By Reuven Blau / NY Daily News
Call it a cottage industry.
Yeshiva students and handymen are raking in a holiday bonanza by installing sukkahs, the temporary tabernacles that are a fixture of the Jewish Feast of Booths.
The Hebrew helpers charge about $200 to build the wooden and canvas outdoor sheds, where Orthodox Jews eat their meals during the week-long holiday, which starts at sundown Wednesday.
“It’s relatively good money,” said Mendy Schreiber, 28, who started his installation business 10 years ago.
“Most people don’t want to spend five hours on their free Sunday putting up their sukkahs.”
Schreiber uses a team of six amateur installers, mostly teens on break from yeshiva, to build hundreds of holy huts in Brooklyn and other boroughs every year.
The calls for help start coming in right after Labor Day, said Schreiber, who is in law school in Washington, D.C.
As a teen, Schreiber ran ads and got stores selling the temporary shelters to pass along his number to customers who needed installation assistance.
Those odd jobs have ballooned into a seasonal business that now nets the father of two, originally from Crown Heights, approximately $30,000 in annual profits.
“I get new calls every day,” he said.
He’s not alone.
There are signs posted all over Flatbush and Borough Park advertising the service.
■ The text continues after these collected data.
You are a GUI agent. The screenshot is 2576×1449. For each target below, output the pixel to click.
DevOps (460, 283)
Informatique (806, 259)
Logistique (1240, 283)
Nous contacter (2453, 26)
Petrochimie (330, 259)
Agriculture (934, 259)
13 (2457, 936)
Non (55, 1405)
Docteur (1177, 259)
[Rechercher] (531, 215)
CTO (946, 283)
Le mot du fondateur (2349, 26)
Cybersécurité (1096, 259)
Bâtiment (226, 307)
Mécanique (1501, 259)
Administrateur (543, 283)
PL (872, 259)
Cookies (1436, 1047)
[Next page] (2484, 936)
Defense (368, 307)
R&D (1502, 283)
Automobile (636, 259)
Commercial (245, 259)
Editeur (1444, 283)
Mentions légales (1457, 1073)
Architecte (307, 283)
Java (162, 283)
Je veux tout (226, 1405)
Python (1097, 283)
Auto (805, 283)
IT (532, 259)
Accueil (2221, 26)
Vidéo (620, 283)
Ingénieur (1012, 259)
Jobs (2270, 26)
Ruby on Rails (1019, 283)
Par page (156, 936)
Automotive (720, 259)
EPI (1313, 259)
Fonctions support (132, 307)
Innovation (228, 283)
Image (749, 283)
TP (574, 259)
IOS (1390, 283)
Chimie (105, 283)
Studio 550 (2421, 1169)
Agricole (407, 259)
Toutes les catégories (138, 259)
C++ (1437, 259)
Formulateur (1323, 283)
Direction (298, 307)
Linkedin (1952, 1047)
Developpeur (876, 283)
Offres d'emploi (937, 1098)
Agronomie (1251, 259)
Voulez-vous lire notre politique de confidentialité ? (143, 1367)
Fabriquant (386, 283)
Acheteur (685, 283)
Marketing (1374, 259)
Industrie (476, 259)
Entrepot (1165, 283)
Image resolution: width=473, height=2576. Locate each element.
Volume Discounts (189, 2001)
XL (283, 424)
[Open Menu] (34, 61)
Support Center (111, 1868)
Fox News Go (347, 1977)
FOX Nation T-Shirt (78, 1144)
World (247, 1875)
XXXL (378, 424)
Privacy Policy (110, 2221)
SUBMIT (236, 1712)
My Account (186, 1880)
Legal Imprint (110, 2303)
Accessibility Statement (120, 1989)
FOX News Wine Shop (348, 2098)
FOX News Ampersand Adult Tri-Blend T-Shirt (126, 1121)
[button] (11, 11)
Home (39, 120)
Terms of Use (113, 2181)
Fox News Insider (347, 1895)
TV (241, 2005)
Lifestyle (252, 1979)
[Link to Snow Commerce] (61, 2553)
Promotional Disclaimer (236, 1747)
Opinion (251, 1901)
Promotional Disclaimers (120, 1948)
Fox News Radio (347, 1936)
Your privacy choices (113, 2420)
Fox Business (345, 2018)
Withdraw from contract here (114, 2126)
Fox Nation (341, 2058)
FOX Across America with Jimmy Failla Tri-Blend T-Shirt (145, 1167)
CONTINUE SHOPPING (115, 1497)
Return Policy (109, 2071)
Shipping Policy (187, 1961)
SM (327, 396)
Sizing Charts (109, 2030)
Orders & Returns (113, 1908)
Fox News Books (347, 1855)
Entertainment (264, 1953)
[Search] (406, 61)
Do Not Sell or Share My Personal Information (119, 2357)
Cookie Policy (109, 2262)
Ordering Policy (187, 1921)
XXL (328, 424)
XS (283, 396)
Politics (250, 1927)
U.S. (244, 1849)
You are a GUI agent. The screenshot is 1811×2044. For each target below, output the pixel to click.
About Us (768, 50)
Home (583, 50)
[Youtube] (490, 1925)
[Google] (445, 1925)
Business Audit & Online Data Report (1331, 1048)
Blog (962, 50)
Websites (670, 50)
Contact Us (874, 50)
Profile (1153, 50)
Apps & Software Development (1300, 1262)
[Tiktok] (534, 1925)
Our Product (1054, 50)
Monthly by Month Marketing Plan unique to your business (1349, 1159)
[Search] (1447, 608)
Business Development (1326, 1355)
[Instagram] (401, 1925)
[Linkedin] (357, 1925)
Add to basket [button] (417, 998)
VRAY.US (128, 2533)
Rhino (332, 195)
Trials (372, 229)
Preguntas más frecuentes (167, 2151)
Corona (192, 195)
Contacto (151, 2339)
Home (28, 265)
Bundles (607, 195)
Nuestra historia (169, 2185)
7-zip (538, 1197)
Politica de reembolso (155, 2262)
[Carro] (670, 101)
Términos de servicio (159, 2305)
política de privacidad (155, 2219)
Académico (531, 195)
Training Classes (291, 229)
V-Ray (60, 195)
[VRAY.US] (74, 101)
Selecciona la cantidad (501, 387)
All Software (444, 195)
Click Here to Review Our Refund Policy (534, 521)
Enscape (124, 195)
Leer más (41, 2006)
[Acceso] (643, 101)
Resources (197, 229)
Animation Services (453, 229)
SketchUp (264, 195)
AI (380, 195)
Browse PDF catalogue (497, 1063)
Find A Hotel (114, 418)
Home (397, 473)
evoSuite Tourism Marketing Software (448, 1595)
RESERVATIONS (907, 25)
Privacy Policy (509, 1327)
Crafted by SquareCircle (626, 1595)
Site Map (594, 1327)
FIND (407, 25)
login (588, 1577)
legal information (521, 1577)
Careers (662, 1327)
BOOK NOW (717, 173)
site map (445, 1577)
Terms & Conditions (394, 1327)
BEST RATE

The business is so lucrative that one man from the Ukraine flies in for several weeks each year to get in on the action.
As for Schreiber, his client list includes some religious rock stars: the Park East Synagogue in Manhattan, and Rabbi Yaakov Perlow, the Novominsker rebbe and the head of the Agudath Israel in Borough Park.
It typically takes 1½ to 2 hours to put up the wood-plank shelters, which represent the temporary dwellings used by the Jews who fled Egypt during the time of Moses and spent 40 years wandering in the desert.
The holiday commemorates that period and celebrates the gathering of the harvest.
Some of the more elaborate sukkahs used by synagogues can take several hours to build, bringing in as much as $2,000 for those who do the job.
The business also has its hazards: each year, some cheaper or older sukkahs can topple in windy weather.
“That’s always interesting,” Schreiber said, noting that he doesn’t have a one-size-fits-all policy for handling complaints.
“It depends how they call and ask,” he said.
“If I get a call demanding something, I won’t be as receptive.”